Do your hips feel stiff? Do you have difficulty folding at the hips when in light seat or two-point? Do you have trouble absorbing the motion at the sitting trot? Whether you ride western or English having the ability to move at hips (not the waist) is important to an effective seat and a solid position. Here’s a quick tip you can do off and on your horse to improve your awareness of your hips.
(Caution: while this exercise is useful for western riders it is advised that you practice off the horse, bareback or with caution in your western saddle. You don’t want your belt getting hooked on the horn!)
Have you ever noticed when you jump that you either get pitched forward as the horse goes over the fence or fall back in the saddle on landing? Perhaps you ride dressage or western and you feel like your hips are stiff. The problem may not be in your hips but instead in the way you use your pelvis in relation to your hips.
Your hips are a ball and socket joint. Without muscles (and some people who are really good at yoga) you would be able to put both of your feet behind your head because the hip joint have tremendous mobility. In reality we have to limit the mobility in the hips in order to stand, walk and ride.
In order to control the movement of the hip there are strong ligaments, which prevent the hip joint from going too far in one direction or the other. These ligaments act to control the movement in the hip without having to use muscles. In addition there are muscles that surround the hip joint to move the leg in various directions, adduction abduction, internal rotation, external rotation, extending the hip (I call this opening) and flexing the hip joint (I call this closing). In most cases it is what you are doing with your pelvis causing your hips to act as if they are stiff. When the pelvis is in a good alignment the hips can easily open and close.
Next time you ride; try this exercise at the halt on a quiet horse. Fold forward and see if you can touch your horse’s ears. Notice if your arms feel too short or if you feel like you are falling onto the horse’s neck instead of staying well balanced over your feet. Observe if your arms want to drop towards the lower portion of the horse’s neck instead of the ears. Take one hand and feel your back. Is it round, flat or arched? Place your hands on each side of the horse’s neck and gently change the angle of your pelvis. In what position of your pelvis is it easiest close your hip and reach your horse’s ears?
If you feel like you can’t find a good position no matter what you do, push your buttocks towards the cantle of the saddle. This will give you a bit more room to fold at the hips and not the waist. As you explore your position, notice that when you are folding at the hips your arms extend without effort.
If your back is rounded your arms feel very heavy and want to drop down. If your back is arched you will not be able extend the arms easily. When attempting to sit upright with an arched back, you will have to pull yourself up with your upper body because your hips remain in a closed position.

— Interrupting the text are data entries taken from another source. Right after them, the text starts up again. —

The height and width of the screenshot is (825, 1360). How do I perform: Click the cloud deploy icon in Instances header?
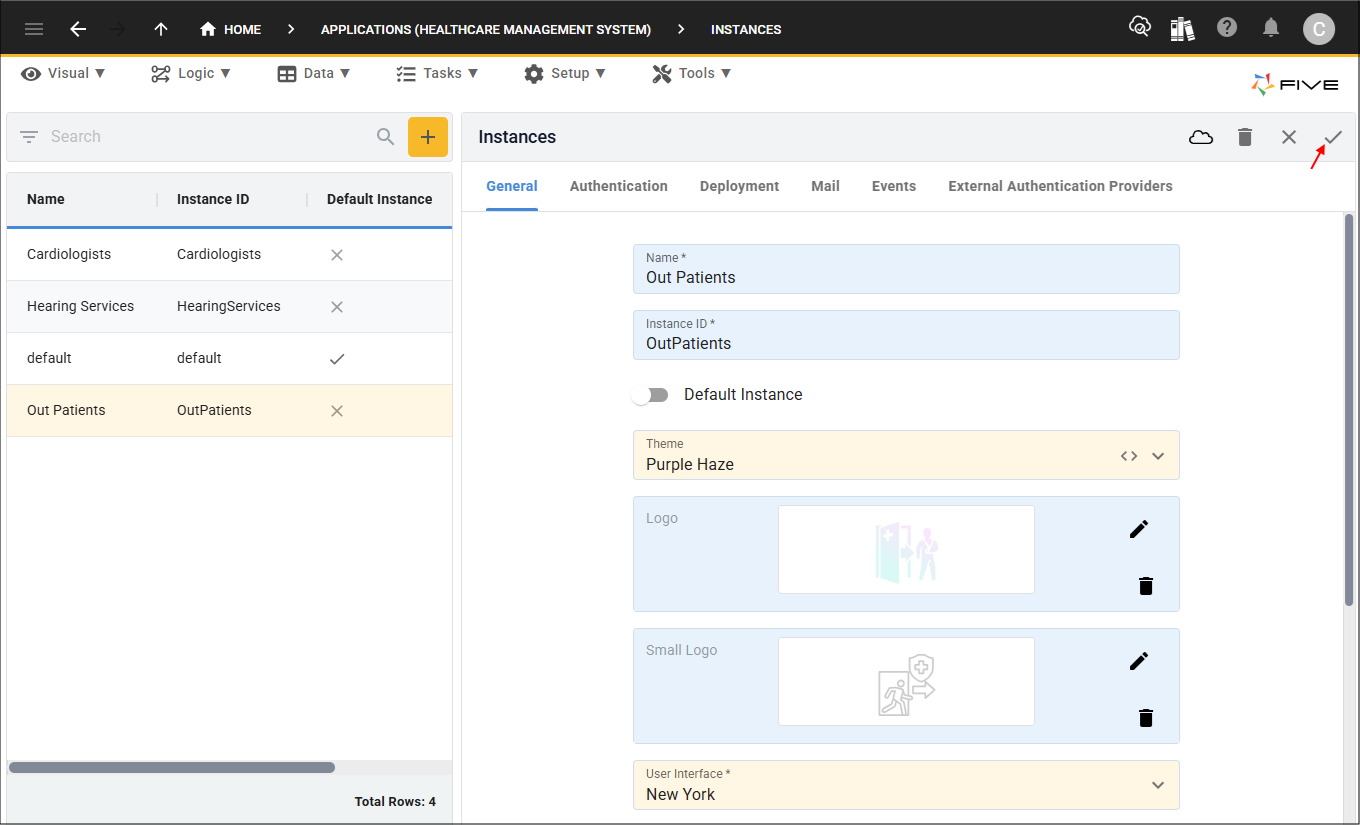pos(1201,137)
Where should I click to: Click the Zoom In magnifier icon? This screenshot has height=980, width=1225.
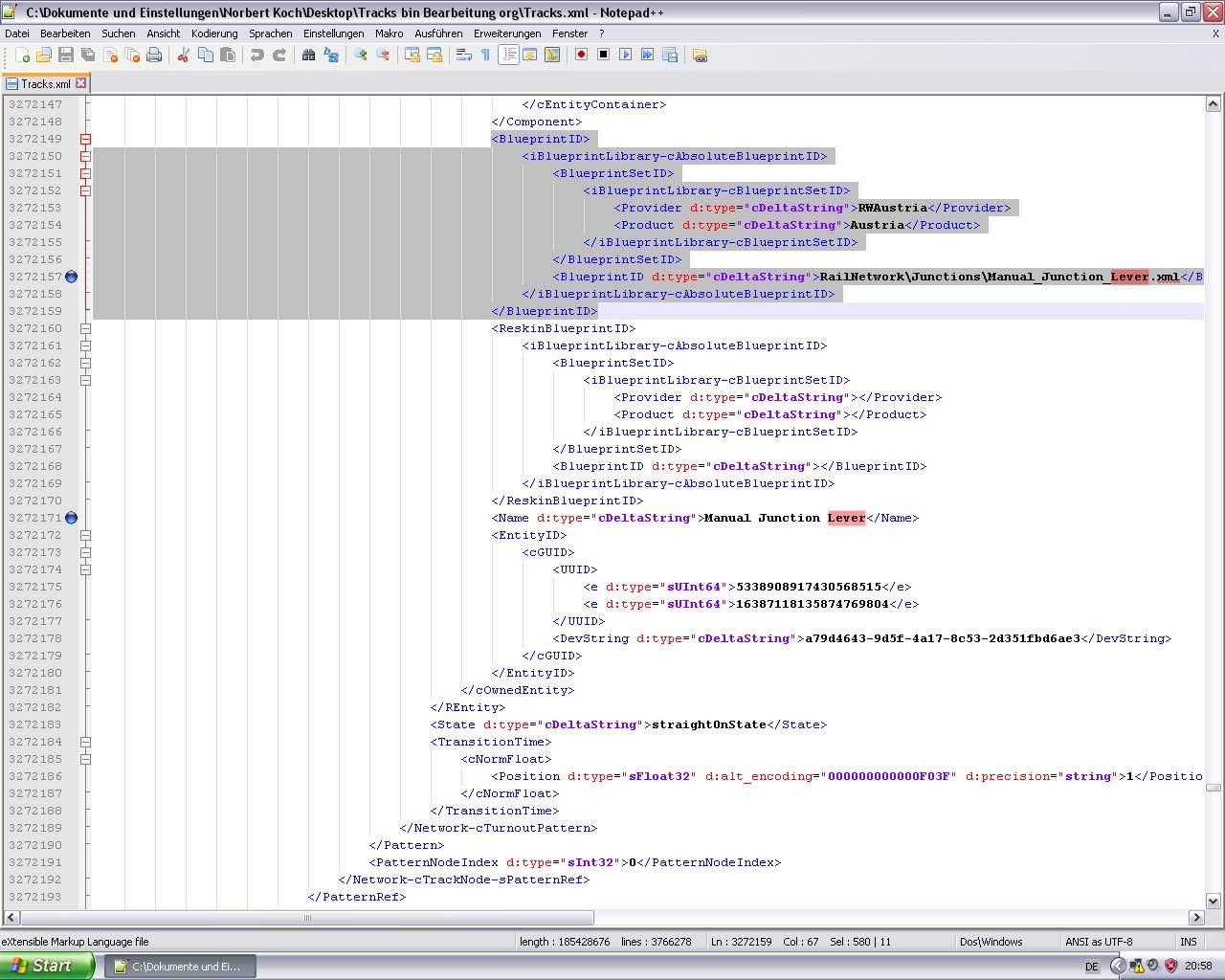point(361,56)
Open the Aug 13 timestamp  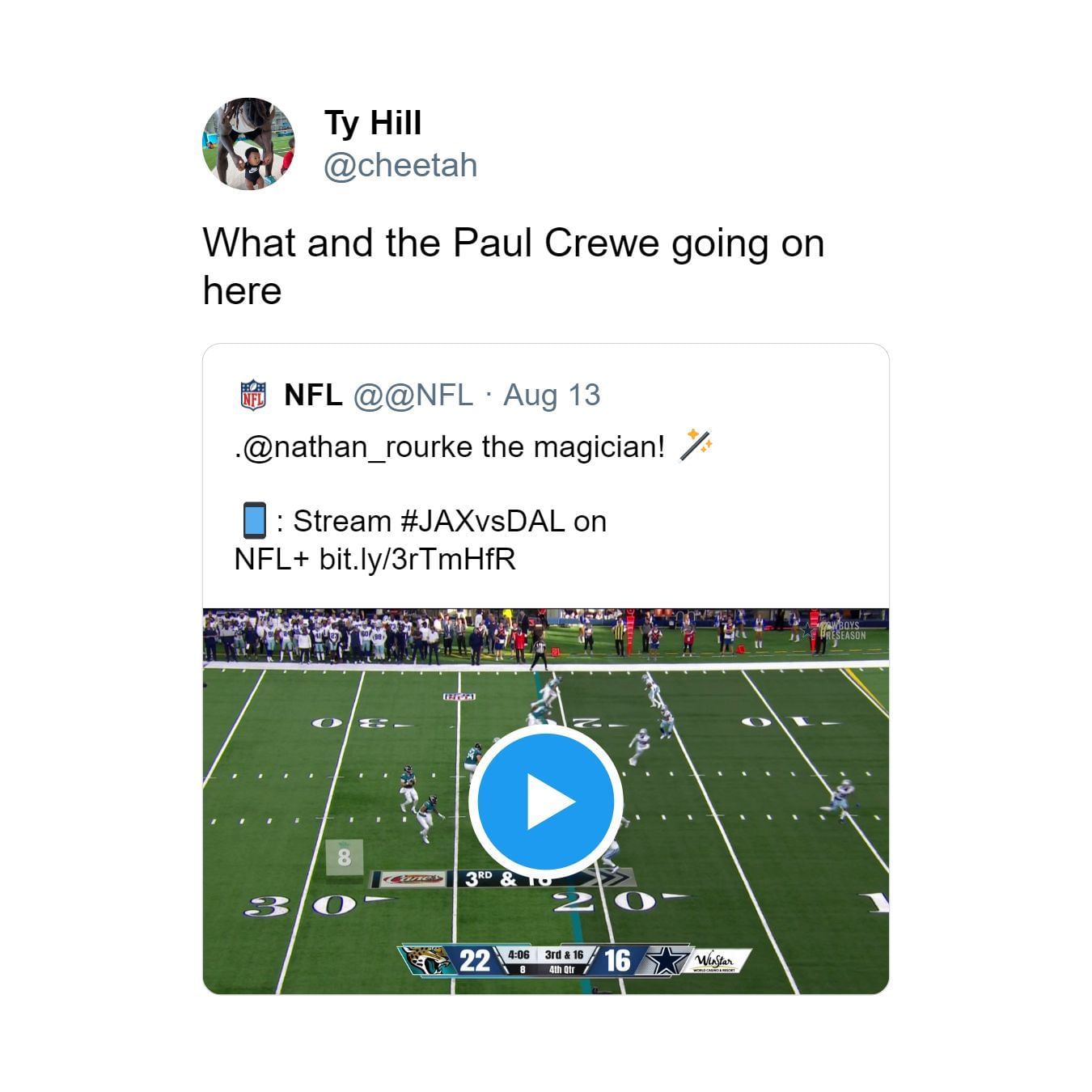click(x=552, y=395)
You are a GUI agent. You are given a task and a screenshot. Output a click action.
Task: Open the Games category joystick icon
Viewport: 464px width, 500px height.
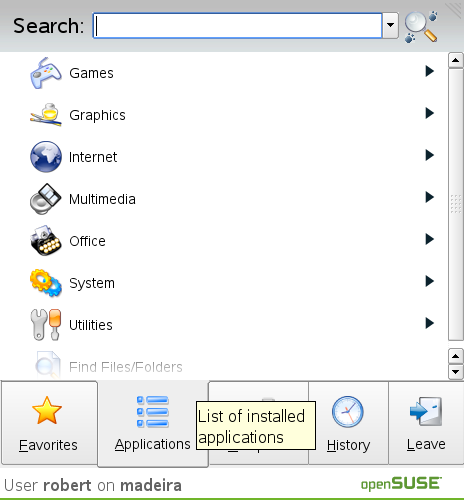pos(46,73)
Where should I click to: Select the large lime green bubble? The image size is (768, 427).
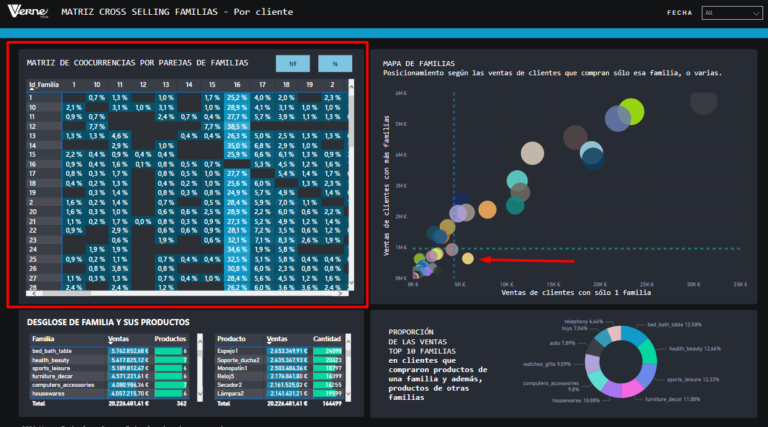tap(630, 111)
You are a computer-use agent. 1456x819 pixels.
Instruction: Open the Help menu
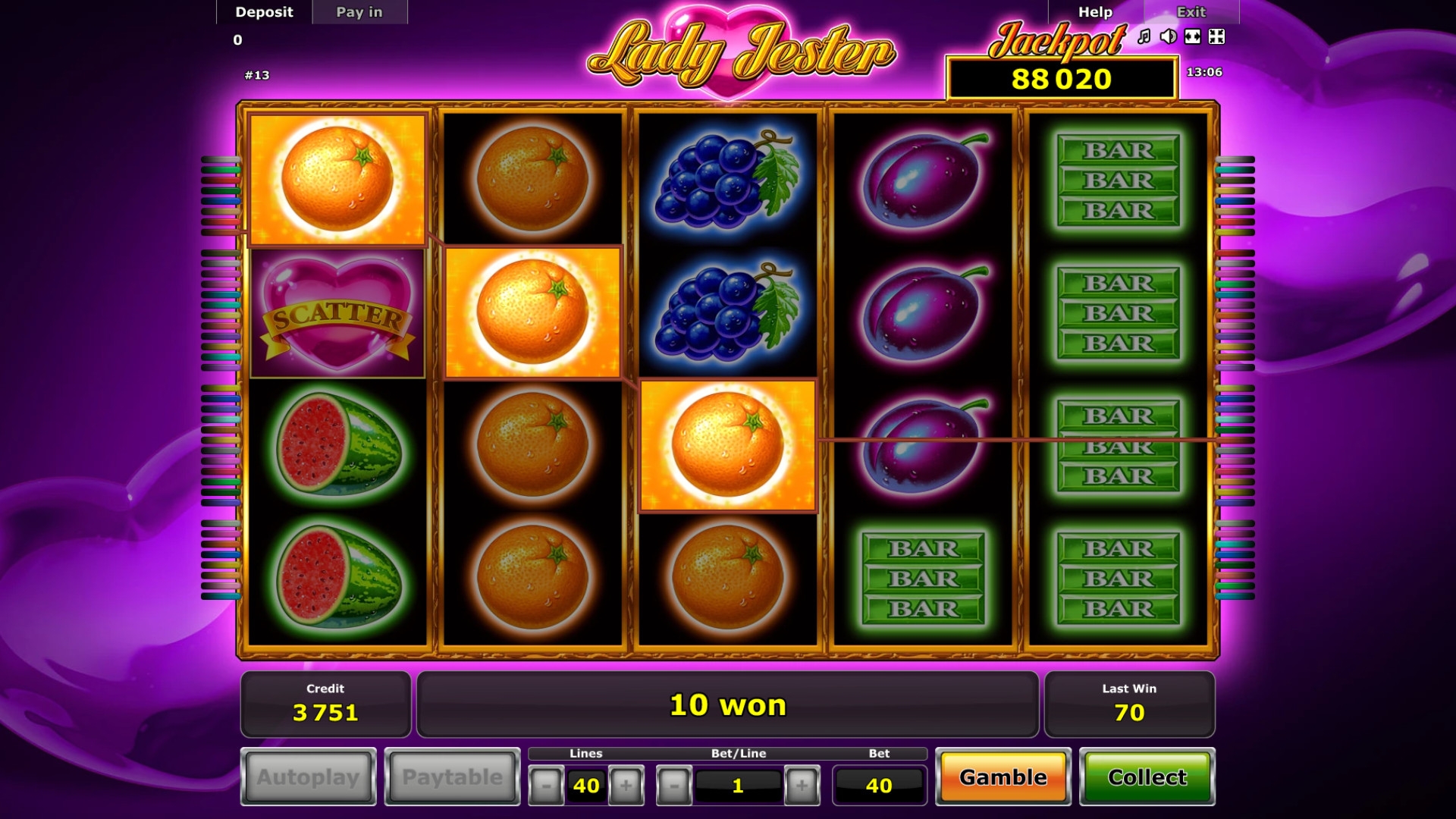1095,12
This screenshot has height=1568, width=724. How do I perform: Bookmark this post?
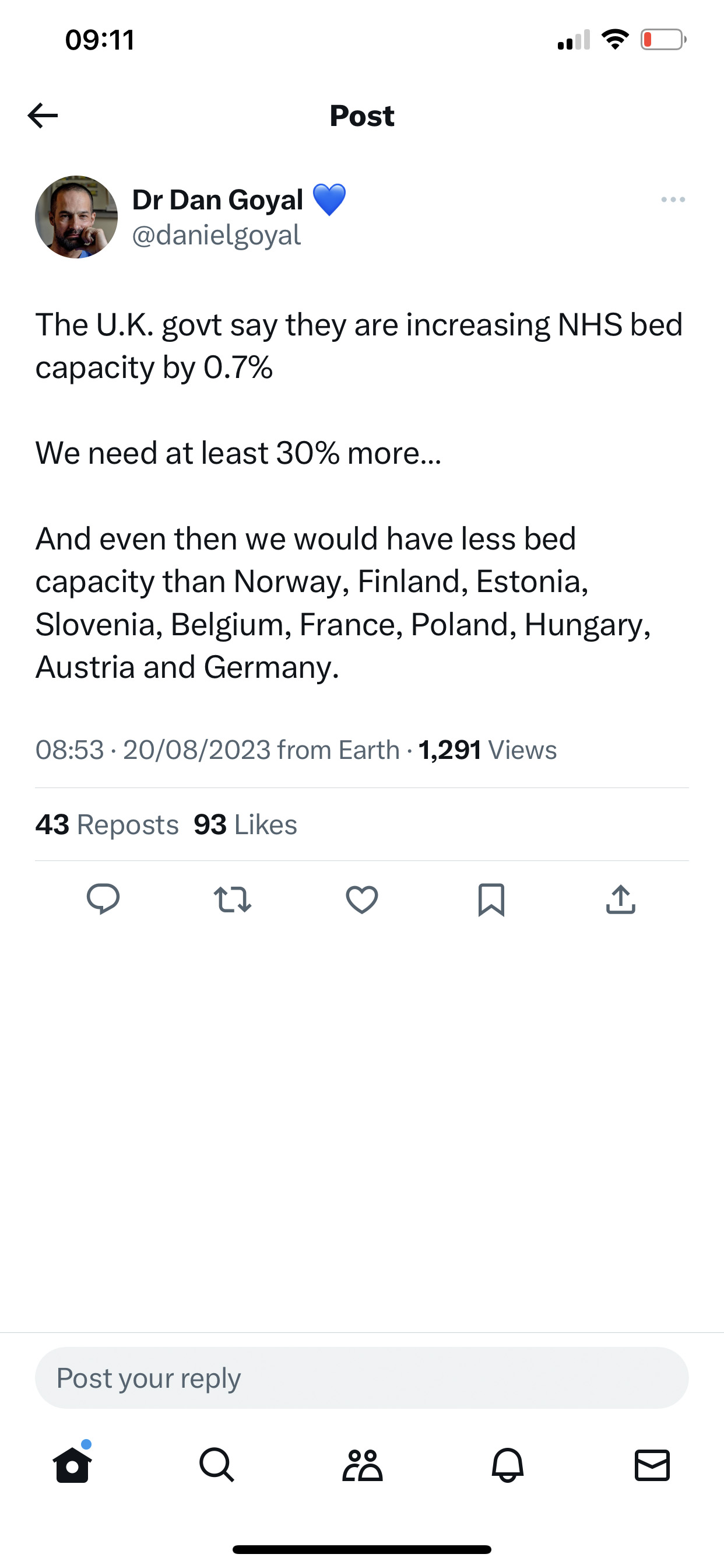coord(491,900)
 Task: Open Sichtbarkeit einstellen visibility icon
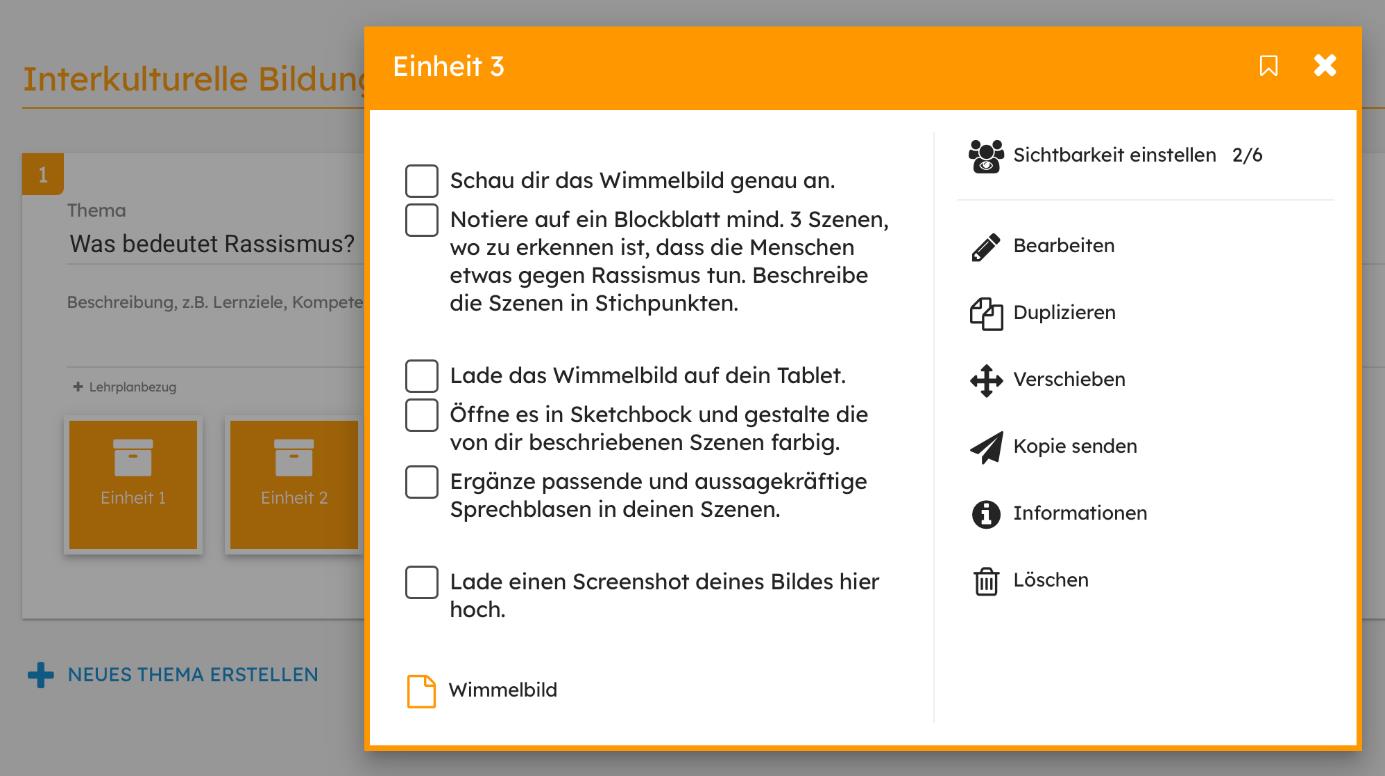986,156
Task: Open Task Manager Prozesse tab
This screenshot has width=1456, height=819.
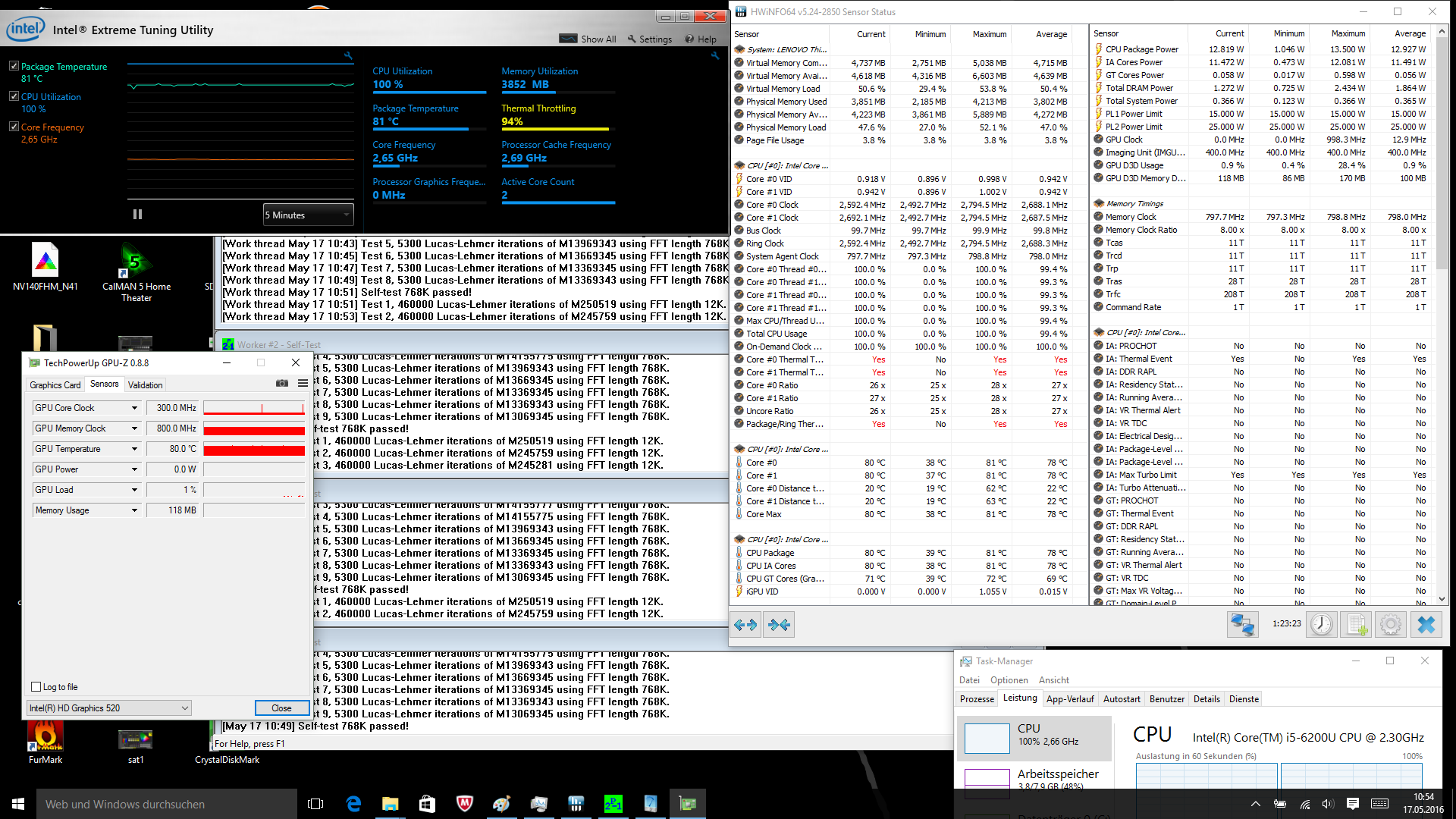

Practice finding the alignment of your pelvis that allows your hips to open and close easily. Slide your hands towards you, yet still on the top of your horse’s neck, and see if you can push yourself upright by opening at the hips without changing the angle of your pelvis. Go slowly and feel where the alignment of your pelvis makes opening and closing your hips the easiest.
Use this Murdoch Minute as a ‘body position self-check’ to find and fold at your hip joints. Folding at your hips when riding in a forward position (regardless of the degree of angle will ensure that you remain deep and secure in the saddle regardless of the degree of fold. Finding your hips when riding on the flat will allow this joint to absorb the motion of your horse, making your sitting trot easier. And remember – enjoy the ride!